John Madden
Sportscasting Legend

by Lou Schwartz

Hall of Fame inductee Vin Scully, Sports Personality John Madden Humanitarian Awardee William Simon and ASA President Lou Schwartz at the ASA's second annual Hall of Fame Dinner, 1985


December 30, 2021 - The sports world is in mourning with the passing of legendary NFL coach and sportscaster John Madden, who died suddenly at the age of 85 on December 28, 2021.

Madden’s notoriety was multi-generational. Whether you knew him as the grizzled coach of the
Oakland Raiders, the legendary sportscaster on CBS and Fox, or the name sake of the wildly popular Madden football video game, his larger than life personality could not be denied.
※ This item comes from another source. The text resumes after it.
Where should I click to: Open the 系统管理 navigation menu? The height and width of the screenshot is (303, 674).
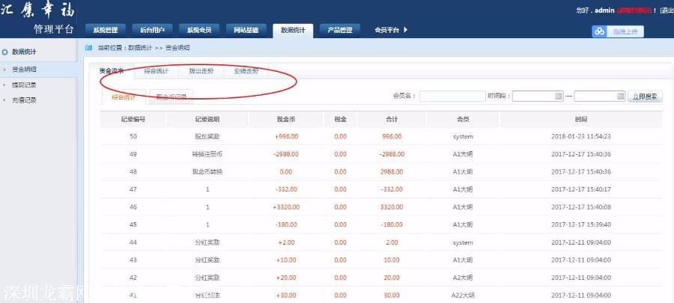(x=106, y=30)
Madden coached the “Silver and Black” from 1969-1978 and guided the team to a World Championship in 1977 at Super XI.  He then went on to become one of the most popular sportscasters of all-time alongside sportscasting icon and ASA Hall of Famer
Pat Summerall for  over 20 years on CBS and Fox. Fans related to his simplistic but enthusiastic approach to analyzing a game and his catchphrases like “Boom!” or “Whap!” and use of the telestrator while breaking down a play.

Madden winded down his career on ABC’s
"Monday Night Football" and then on NBC’s "Sunday Night Football"  pairing on both assignments with the great Al Michaels. His final call came in 2009 at Super Bowl XLIII. 
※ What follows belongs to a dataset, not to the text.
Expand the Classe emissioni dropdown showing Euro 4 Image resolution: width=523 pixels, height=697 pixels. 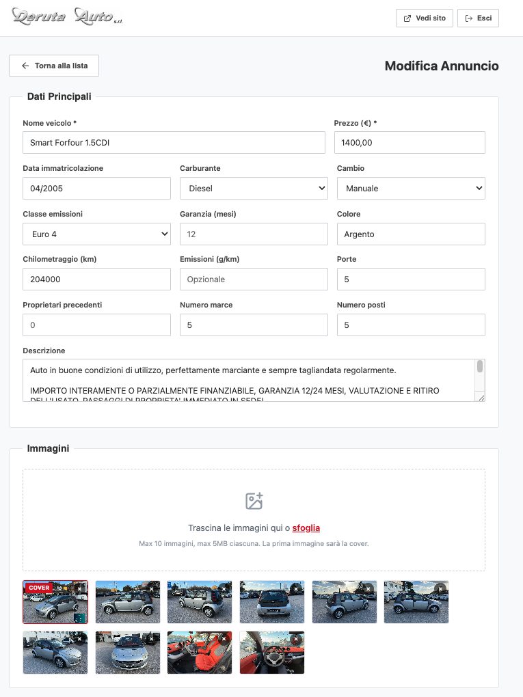(96, 234)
Let’s not forget the video game empire that was created with Madden Football, which has sold over 250 million copies since its inception in 1988.

Back in 1985, I had the great honor to present John with the
ASA’s “Sports Personality of the Year”Award at our second annual Hall of Fame Awards Dinner. John was extremely humbled by the recognition and even poked fun at himself during his acceptance speech.

“I’m very grateful for this award. But the only way I got this award is they said, ‘We have sportscasters here. We have broadcasters. We have Hall of Famers. The best people who have ever been behind a microphone. They’re succinct, they say things in brevity and they look good. You can’t have too many of those guys so we’ve got to balance it out. We need some fat, ugly guy and we’ll call him something. We can’t call him a broadcaster because that will upset the other guys that are really broadcasters like
Dick Enberg and Vin Scully. So let’s call him a personality.’ So that’s how I made it here tonight.”

I can definitely attest to the fact that John is worthy of being called a sportscaster and quite frankly he was one of the best to ever do it. We’ll miss you old pal.